PCIe Understanding - pci

As this domain is new for me, I have some confusions understanding PCIe.
I was previously working on some protocols like I2c,spi,uart,can and most of these protocols have well defined docs(a max of 300 pages).
In almost all these protocols mentioned, from a software perspective, the application had to just write to a data register and the rest will be taken care by the hardware.
Like for example, in Uart, we just load data into the data register and the data is sent out with a start, parity and stop bit.
I have read a few things about PCIe online and here is the understanding i have so far.
During system boot, the BIOS firmware will figure out the memory space required by the PCIe device by a magic write and read procedure to the BAR in the PCIe device(endpoint).
Once it figures out that, it will allocate an address space for the device in the system memory map(no actual RAM is used in the HOST, memory resides only in the endpoint.The enpoint is memory mapped into the Host).
I see that the PCIe has a few header fields that the BIOS firmware figures out during the bus enumeration phase.
Now,if the Host wants to set a bit in a configuration register located at address 0x10000004(address mapped for the enpoint), the host would do something like(assume just 1 enpoint exists with no branches):
*(volatile uint32 *)0x10000004 |= (1<<Bit_pos);
1.How does the Root complex know where to direct these messages because the BAR is in the enpoint.

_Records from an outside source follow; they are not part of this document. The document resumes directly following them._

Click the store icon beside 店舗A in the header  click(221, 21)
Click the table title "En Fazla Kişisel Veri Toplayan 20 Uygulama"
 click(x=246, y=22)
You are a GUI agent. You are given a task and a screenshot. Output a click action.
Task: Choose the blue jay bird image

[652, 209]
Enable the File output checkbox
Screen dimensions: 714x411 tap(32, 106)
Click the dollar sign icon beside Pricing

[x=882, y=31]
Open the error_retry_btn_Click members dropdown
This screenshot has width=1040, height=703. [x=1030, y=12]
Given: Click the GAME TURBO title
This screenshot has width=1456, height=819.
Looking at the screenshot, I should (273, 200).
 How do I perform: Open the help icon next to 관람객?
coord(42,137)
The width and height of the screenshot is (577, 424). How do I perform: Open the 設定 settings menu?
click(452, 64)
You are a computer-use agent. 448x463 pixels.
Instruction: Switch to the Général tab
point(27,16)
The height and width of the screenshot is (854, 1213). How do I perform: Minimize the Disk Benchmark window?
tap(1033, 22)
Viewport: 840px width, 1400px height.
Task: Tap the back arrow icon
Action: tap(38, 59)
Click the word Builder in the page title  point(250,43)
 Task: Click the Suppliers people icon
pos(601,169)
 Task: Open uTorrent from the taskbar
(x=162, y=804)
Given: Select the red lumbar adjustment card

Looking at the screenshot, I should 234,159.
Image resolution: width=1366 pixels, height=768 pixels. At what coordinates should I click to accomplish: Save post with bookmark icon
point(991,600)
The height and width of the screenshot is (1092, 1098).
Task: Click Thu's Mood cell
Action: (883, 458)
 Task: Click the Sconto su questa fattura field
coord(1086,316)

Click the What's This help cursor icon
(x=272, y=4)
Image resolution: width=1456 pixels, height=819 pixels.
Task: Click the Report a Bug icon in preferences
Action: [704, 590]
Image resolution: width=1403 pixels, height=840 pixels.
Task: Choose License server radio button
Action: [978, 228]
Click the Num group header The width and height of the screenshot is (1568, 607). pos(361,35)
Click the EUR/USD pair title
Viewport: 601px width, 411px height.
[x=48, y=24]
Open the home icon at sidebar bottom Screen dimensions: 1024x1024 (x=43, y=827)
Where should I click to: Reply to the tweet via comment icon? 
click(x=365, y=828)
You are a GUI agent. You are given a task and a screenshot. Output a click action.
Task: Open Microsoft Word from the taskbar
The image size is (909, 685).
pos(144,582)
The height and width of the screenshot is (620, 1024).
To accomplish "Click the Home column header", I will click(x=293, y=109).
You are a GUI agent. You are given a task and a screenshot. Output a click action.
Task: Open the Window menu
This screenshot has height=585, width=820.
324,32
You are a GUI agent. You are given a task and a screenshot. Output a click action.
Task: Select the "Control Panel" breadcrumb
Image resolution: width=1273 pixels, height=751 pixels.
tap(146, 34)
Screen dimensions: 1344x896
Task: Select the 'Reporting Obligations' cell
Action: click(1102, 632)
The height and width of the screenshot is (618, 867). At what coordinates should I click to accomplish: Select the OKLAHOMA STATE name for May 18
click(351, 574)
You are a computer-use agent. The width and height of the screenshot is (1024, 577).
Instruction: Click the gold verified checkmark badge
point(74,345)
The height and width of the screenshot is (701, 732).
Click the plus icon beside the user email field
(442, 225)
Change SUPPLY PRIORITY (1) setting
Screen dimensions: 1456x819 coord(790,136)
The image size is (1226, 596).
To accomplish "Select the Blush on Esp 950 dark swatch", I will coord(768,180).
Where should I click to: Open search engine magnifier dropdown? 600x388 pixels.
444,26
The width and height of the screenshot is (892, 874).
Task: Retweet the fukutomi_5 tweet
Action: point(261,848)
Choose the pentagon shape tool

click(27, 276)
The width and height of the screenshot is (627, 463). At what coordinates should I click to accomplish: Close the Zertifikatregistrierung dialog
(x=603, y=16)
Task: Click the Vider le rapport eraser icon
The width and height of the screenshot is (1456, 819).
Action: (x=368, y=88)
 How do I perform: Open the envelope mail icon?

Does the RC broadcast to all enpoints and then the enpoints each compare the address to the address programmed in BAR to see if it must accept it or not?(like an acceptence filter in CAN).
Does the RC add all the PCIe header related info(the host just writes to the address)?
If Host writes to 0x10000004, will it write to register at location 0x4 in the endpoint?
How does the host know the enpoint is given an address space starting from 0x10000000?
Is the RC like a router?
The above queries were related to, only if a config reg in the enpoint was needed to be read or written to.
The following queries below are related to data transfer from the host to the enpoint.
1.Suppose the host asks the enpoint to save a particular data present in the dram to a SSD,and since the SSD is conneted to the PCIe slot, will PCIe also perform DMA transfers?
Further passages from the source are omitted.